Friday, April 13, 2012

A mustard for all seasons






Species name: Alliaria petiolata

Common name: garlic mustard, Jack-by-the-hedge, garlic root, hedge garlic

Location: Ontario

Garlic mustard is an invasive plant in Ontario, originally from Europe, and central and western Asia (it was brought to Canada with European settlers in the 1860s for culinary purposes). It is a biennial plant, meaning it takes two years to complete its life cycle. The first year it spends growing large, round leaves (like in the photo above) as well as storing resources underground in its storage taproot (like a carrot). The next year a new stem grows, elongating as flowers mature. The fruit it produces are long seed pods, which are somewhat elastic and release seeds through an explosive mechanism when they are mature.

In its native habitat, garlic mustard almost exclusively grows near hedgerows and in ditches (and is not invasive), hence it's British common name of "Jack-by-the-hedge". When young, the leaves smell quite intensely of garlic when crushed and so that's the origin of it's common name (and it's in the mustard family). A traditional use of garlic mustard when young is as an "exotic" salad green, but make sure you use it sparingly--it does have quite a strong taste. In the second year of growth the leaves are much smaller and so not as easily picked to eat. The taste also changes quite a bit from year one to year two, and I haven't heard of any instances of people picking leaves from the second year of growth for culinary uses. It was once used medicinally in Europe to disinfect wounds (which probably worked to some degree; any plant that has a very strong odor likely has at least some antimicrobial capacity) and as a diuretic (if this is also true, another good reason not to eat a lot of it in one sitting!).
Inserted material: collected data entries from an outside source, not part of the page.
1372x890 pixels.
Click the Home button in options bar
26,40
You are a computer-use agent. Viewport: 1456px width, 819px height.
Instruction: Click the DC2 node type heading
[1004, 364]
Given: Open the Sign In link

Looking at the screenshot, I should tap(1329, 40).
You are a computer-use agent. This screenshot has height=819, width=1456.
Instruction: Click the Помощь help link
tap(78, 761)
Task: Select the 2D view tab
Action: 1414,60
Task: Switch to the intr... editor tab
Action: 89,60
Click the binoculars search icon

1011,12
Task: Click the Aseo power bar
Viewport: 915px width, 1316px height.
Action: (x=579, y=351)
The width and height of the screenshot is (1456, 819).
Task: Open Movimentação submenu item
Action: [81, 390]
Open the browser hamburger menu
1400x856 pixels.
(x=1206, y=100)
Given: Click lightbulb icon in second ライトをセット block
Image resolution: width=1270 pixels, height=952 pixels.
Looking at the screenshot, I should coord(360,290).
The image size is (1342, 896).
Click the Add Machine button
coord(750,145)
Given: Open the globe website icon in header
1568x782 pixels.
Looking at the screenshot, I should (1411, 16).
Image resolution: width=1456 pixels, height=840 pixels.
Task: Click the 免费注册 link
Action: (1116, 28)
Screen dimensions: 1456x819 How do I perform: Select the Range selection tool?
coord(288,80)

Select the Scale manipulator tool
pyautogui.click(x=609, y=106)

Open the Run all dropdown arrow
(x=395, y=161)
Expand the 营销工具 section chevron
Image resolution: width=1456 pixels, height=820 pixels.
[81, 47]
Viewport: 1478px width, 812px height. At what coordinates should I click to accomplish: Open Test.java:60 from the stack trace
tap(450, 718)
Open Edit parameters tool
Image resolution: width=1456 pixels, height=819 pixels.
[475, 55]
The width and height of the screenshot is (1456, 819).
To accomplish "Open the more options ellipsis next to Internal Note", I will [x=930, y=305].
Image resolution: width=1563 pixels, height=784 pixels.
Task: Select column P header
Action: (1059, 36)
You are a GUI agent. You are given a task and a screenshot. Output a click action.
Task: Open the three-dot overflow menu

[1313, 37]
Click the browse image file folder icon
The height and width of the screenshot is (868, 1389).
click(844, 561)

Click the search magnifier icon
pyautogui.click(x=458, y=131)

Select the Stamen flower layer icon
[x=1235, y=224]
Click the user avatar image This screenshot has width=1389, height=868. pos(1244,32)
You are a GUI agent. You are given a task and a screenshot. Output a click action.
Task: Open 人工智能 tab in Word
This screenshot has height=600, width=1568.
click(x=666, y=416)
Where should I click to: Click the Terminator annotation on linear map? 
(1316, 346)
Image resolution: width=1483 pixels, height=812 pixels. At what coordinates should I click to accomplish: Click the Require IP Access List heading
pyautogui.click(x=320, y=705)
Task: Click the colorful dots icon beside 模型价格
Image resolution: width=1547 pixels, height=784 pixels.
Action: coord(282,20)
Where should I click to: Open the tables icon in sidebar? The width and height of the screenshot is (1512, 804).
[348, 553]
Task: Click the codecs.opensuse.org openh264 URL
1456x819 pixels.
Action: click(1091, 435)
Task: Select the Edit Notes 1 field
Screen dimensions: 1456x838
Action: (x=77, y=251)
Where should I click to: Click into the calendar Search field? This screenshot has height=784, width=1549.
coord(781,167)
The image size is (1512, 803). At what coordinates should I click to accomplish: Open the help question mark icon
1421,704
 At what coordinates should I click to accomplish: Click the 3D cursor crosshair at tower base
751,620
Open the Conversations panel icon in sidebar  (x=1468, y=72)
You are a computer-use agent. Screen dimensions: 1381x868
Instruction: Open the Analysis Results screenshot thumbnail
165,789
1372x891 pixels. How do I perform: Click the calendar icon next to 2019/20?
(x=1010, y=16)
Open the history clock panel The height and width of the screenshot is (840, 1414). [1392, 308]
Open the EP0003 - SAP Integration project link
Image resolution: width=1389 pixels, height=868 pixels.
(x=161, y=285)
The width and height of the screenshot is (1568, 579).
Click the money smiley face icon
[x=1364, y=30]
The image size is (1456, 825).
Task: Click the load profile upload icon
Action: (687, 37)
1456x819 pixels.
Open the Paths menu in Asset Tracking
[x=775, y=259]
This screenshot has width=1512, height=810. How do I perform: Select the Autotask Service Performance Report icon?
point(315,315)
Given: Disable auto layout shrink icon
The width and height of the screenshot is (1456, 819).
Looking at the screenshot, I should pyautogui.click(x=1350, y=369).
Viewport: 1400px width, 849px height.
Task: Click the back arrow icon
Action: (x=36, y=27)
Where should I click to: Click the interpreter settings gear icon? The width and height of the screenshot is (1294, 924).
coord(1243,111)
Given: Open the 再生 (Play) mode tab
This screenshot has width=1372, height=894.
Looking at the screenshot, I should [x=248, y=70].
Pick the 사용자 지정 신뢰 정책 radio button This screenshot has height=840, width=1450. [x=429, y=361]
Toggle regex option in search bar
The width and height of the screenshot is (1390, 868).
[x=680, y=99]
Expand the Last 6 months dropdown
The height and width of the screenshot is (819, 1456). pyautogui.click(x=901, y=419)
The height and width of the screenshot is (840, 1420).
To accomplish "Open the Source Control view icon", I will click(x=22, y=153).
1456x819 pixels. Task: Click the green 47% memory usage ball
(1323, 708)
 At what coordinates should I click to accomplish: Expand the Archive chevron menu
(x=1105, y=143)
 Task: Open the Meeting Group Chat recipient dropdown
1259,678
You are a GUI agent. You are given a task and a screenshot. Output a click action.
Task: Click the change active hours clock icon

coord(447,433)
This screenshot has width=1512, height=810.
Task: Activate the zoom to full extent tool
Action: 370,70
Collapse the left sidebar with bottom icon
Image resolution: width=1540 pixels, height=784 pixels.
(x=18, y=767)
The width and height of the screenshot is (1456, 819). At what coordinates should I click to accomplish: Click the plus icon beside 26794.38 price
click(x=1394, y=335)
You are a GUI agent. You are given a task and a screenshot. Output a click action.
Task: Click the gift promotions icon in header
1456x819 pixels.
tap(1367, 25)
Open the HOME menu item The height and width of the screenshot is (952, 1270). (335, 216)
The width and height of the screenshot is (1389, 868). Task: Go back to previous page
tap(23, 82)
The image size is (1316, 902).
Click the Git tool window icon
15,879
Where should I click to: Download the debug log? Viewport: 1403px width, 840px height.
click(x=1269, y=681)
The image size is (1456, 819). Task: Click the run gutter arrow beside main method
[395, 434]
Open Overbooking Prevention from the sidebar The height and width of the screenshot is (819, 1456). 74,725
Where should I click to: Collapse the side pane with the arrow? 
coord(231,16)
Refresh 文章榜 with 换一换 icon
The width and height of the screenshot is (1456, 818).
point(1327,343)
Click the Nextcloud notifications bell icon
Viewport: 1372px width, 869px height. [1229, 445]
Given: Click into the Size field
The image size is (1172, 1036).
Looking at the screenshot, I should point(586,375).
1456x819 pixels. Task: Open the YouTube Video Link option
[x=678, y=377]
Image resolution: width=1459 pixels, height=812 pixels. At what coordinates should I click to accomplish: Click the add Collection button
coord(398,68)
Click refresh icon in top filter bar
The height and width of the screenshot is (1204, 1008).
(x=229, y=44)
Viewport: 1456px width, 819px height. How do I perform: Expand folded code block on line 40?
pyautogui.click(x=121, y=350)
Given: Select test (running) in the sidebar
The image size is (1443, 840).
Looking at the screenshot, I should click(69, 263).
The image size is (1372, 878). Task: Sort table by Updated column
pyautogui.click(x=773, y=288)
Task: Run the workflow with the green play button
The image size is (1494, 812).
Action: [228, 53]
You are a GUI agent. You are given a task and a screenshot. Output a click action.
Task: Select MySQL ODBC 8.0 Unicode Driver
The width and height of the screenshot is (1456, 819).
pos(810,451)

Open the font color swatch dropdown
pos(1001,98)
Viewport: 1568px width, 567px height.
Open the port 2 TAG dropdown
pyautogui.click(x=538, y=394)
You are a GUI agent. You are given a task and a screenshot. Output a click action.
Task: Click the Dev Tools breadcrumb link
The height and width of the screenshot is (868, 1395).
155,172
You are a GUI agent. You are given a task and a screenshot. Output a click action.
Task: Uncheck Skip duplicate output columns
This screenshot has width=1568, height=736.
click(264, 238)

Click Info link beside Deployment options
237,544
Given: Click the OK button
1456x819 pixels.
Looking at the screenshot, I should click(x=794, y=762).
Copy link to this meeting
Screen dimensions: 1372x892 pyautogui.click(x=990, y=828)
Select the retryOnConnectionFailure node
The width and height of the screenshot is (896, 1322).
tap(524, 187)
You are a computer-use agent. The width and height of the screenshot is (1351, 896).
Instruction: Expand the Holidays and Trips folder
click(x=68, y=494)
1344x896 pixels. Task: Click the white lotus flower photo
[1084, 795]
An invasive species in Biology is a species (usually a "foreign" species, but not always) that can out-compete native species for resources and completely takes over a habitat. Garlic mustard is an excellent example of that: very rarely do you see a plant growing by itself, and where you have dense garlic mustard growth you have very little of any other kind of ground cover. The unfortunate part of this scenario is that it has almost completely eliminated suitable native habitat for the White Trillium, the provincial flower of Ontario. This flower is becoming more and more rare as time goes on, only existing in great numbers in small pockets in Ontario and elsewhere. To confound this, deer also preferentially eat trillium when given a choice between that and garlic mustard, so they're not only assisting in the removal of trilliums in Ontario forests, but also helping the garlic mustard "live long and prosper," as Trekies would say.

So how to control garlic mustard? Well, the short answer is you can't. Because it's a biennial plant (and the growth forms between the first and second year look so different), if you don't pull it out in the first year it WILL come back the second year. Once it flowers, the seeds are so successful in the environment that the population explodes on a localized scale, meaning the population can grow exponentially every year. There are no chemical methods that can be used on these plants, as anything that kills garlic mustard will also likely kill all of the native wildflower species and new shrub or tree growth. The only real solution until we come up with something better is to pull them out by hand. If you choose to take part (or start) in a garlic mustard eradication program (which you should!), make sure you're pulling as much of the root system out of the ground as you can, and if the plant has fruit make sure you do not disturb them and disperse seeds. I have seen people walk around with kitchen shears and three garbage bags inside each other to cut the flower heads or seed heads off the plant first, then pull it out of the ground. Perhaps a bit of an over-kill, but better to be safe then sorry!